Material shown →

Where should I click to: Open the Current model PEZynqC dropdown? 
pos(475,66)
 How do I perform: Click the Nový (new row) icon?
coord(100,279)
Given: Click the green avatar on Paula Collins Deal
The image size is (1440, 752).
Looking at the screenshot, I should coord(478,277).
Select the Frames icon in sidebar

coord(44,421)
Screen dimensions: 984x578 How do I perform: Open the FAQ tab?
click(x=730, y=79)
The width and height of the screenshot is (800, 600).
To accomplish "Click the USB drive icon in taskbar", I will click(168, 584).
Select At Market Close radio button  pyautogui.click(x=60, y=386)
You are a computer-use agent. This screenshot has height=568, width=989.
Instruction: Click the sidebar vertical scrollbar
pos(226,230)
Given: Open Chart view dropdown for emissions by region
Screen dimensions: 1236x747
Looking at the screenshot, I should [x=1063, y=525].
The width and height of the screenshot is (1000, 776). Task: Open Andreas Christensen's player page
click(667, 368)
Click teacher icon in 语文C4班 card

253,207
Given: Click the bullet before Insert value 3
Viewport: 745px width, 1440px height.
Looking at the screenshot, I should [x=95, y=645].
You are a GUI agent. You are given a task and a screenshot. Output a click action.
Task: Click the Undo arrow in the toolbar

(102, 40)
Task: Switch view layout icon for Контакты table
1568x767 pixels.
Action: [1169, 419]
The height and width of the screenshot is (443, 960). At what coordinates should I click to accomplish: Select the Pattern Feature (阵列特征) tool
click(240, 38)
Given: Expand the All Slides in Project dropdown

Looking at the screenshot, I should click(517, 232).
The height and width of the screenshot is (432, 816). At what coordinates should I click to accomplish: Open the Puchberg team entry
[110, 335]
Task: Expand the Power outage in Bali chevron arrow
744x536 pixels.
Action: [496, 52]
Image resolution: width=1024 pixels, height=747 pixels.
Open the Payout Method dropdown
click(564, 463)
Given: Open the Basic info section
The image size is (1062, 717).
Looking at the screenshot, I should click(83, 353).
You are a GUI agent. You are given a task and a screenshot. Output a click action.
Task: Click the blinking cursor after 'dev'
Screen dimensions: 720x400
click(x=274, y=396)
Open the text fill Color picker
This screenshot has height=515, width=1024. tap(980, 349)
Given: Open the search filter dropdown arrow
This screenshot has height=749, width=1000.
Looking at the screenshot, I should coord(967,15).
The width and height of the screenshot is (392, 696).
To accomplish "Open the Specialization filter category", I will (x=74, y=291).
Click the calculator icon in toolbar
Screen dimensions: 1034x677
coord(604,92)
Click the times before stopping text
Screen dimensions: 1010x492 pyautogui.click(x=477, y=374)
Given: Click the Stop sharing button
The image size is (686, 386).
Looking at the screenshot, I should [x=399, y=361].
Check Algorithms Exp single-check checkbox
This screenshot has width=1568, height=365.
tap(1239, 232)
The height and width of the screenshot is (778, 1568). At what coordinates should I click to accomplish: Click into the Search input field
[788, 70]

What is being asked → Please transcribe the listing in full. Keep each line exact.

Solution to this problem →
Where should I click to: Open the Current model PEZynqC dropdown? 
pos(475,66)
 How do I perform: Click the Nový (new row) icon?
coord(100,279)
Given: Click the green avatar on Paula Collins Deal
The image size is (1440, 752).
Looking at the screenshot, I should coord(478,277).
Select the Frames icon in sidebar

coord(44,421)
Screen dimensions: 984x578 How do I perform: Open the FAQ tab?
click(x=730, y=79)
The width and height of the screenshot is (800, 600).
To accomplish "Click the USB drive icon in taskbar", I will click(168, 584).
Select At Market Close radio button  pyautogui.click(x=60, y=386)
You are a computer-use agent. This screenshot has height=568, width=989.
Instruction: Click the sidebar vertical scrollbar
pos(226,230)
Given: Open Chart view dropdown for emissions by region
Screen dimensions: 1236x747
Looking at the screenshot, I should [x=1063, y=525].
The width and height of the screenshot is (1000, 776). Task: Open Andreas Christensen's player page
click(667, 368)
Click teacher icon in 语文C4班 card

253,207
Given: Click the bullet before Insert value 3
Viewport: 745px width, 1440px height.
Looking at the screenshot, I should [x=95, y=645].
You are a GUI agent. You are given a task and a screenshot. Output a click action.
Task: Click the Undo arrow in the toolbar

(102, 40)
Task: Switch view layout icon for Контакты table
1568x767 pixels.
Action: [1169, 419]
The height and width of the screenshot is (443, 960). At what coordinates should I click to accomplish: Select the Pattern Feature (阵列特征) tool
click(240, 38)
Given: Expand the All Slides in Project dropdown

Looking at the screenshot, I should click(517, 232).
The height and width of the screenshot is (432, 816). At what coordinates should I click to accomplish: Open the Puchberg team entry
[110, 335]
Task: Expand the Power outage in Bali chevron arrow
744x536 pixels.
Action: [496, 52]
Image resolution: width=1024 pixels, height=747 pixels.
Open the Payout Method dropdown
click(564, 463)
Given: Open the Basic info section
The image size is (1062, 717).
Looking at the screenshot, I should click(83, 353).
You are a GUI agent. You are given a task and a screenshot. Output a click action.
Task: Click the blinking cursor after 'dev'
Screen dimensions: 720x400
click(x=274, y=396)
Open the text fill Color picker
This screenshot has height=515, width=1024. tap(980, 349)
Given: Open the search filter dropdown arrow
This screenshot has height=749, width=1000.
Looking at the screenshot, I should coord(967,15).
The width and height of the screenshot is (392, 696).
To accomplish "Open the Specialization filter category", I will (x=74, y=291).
Click the calculator icon in toolbar
Screen dimensions: 1034x677
coord(604,92)
Click the times before stopping text
Screen dimensions: 1010x492 pyautogui.click(x=477, y=374)
Given: Click the Stop sharing button
The image size is (686, 386).
Looking at the screenshot, I should [x=399, y=361].
Check Algorithms Exp single-check checkbox
This screenshot has width=1568, height=365.
tap(1239, 232)
The height and width of the screenshot is (778, 1568). At what coordinates should I click to accomplish: Click into the Search input field
[788, 70]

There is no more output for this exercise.